Without further ado, let’s join our data scientists for a fireside chat.
Echobox: At Echobox, we often take a unique approach in many aspects of our business. What would you say sets data science at Echobox apart from other companies?
Anna Hlédiková: Most tech companies break up data science work into various roles that feed into an overall pipeline. This means that most data science teams are made up of specialists who undertake very specific tasks. At Echobox, data scientists are not specialists. Rather, we get to work on projects that involve all of the duties associated with data science, from data analysis and machine learning operations to optimization. I’d even say the job is sometimes quite similar to that of a software engineer. What really sets us apart from the Engineering team is that we conduct research into the algorithms and we implement machine learning.

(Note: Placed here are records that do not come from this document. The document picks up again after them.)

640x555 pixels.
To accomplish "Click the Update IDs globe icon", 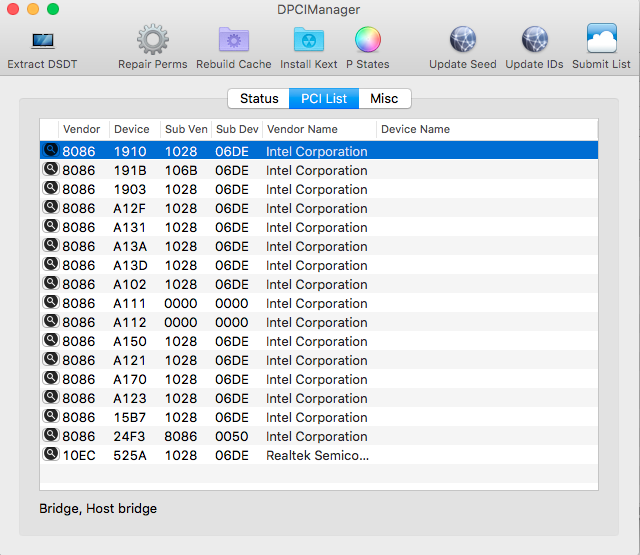I will click(534, 41).
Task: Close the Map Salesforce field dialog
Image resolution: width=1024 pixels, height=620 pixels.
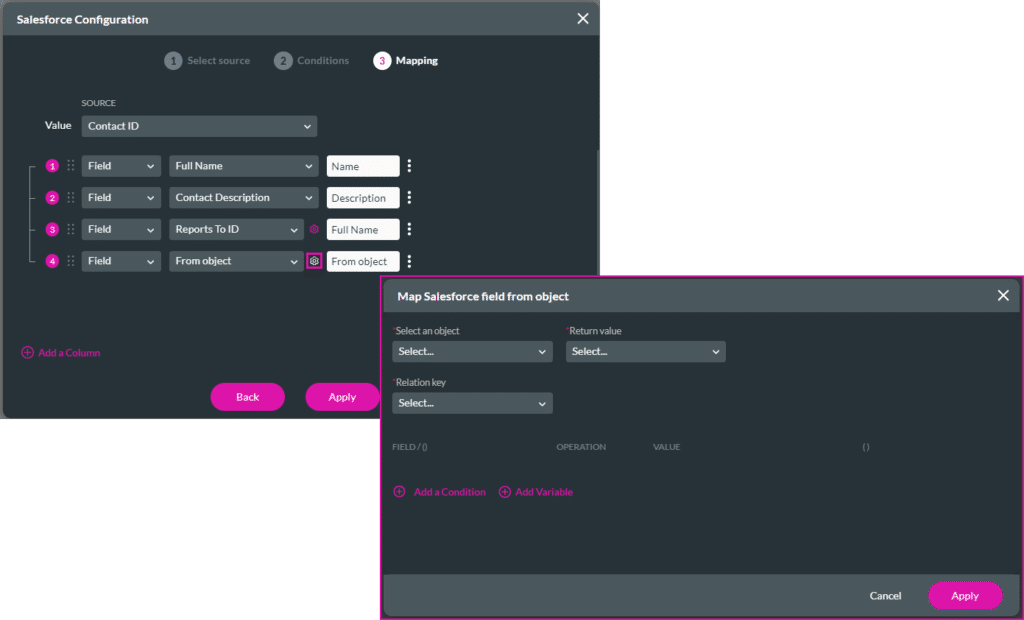Action: [1003, 296]
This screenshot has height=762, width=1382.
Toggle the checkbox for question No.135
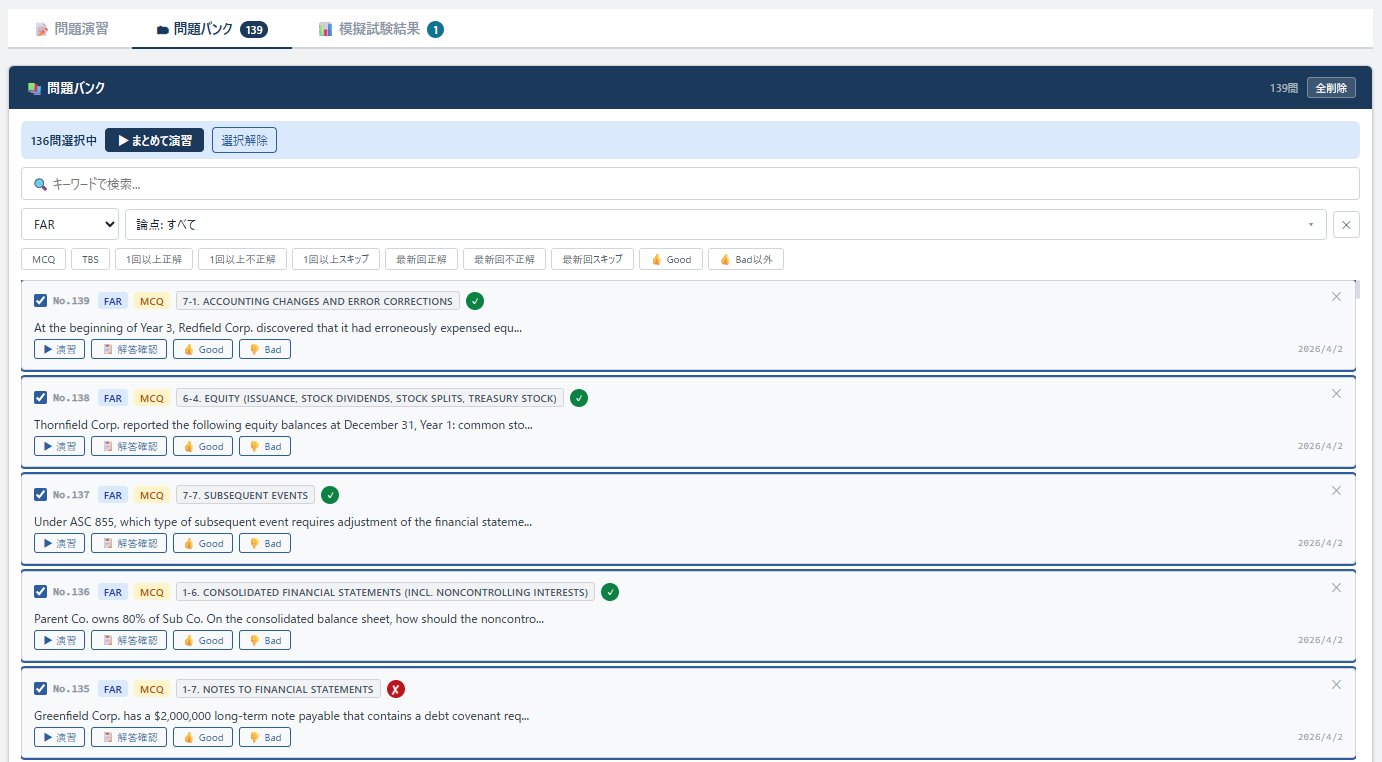(41, 689)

Ilaria Gallo: I agree with Anna. To put it simply, our work is divided into two key parts. The first revolves around data analysis. For example, when Echobox releases a new product feature, we’ll measure the impact of this feature on our customers, and we’ll communicate if it has a positive impact on social or email performance. The second part of the role is centered around machine learning, which is essentially building machine learning algorithms that will solve real life problems. Lately, we’ve been working on content personalization for Echobox Email, our newsletter and email software. This new feature allows businesses to send custom emails to each subscriber in a way that the content of the email is completely customized to each individual.
Echobox: What do you like about data science at Echobox?
Anna Hlédiková: Working at Echobox means you have a lot of space to learn and develop your skill set. Though I have a background in AI and had done coding before, I didn’t have a formal background in computer science when I joined the data science team, but I got the opportunity to learn and develop skills related to that field very quickly.
We also have what we call “2-day projects.” Every month, you can decide to spend two days on anything you want to get better at, like learning a new programming language. Lately, I’ve been looking into graph neural networks, as well as attending conferences.
Finally, Echobox is a nice place to work. I didn’t want to work at a big company because it feels like everything is standardized and it can be hard to step out of your role. Equally, I didn’t want to work at a tiny startup because I wanted to learn from a variety of people. Echobox proved to be the perfect fit.
Ilaria Gallo: What makes Echobox special to me is the ability to have your fingers in many different pies. For someone in the early stages of their career, it is incredibly valuable to experience every step of an AI application. You really get to see how each task feeds into the next one, and gain knowledge on things you didn’t think you’d ever care for or participate in.
I also love the atmosphere at Echobox. I wanted to work someplace young and relaxed, where it would be easy to approach people and collaborate on projects. And it’s what I got.
Echobox: What does a normal day in the data science team look like?
Anna Hlédiková: It truly depends on the project we’re working on. I’d say 50% of our time is spent on data science-specific work. This includes researching, writing up investigations or drawing insights from data. 30% is coding and the final 20% has to do with communication and other bits and pieces.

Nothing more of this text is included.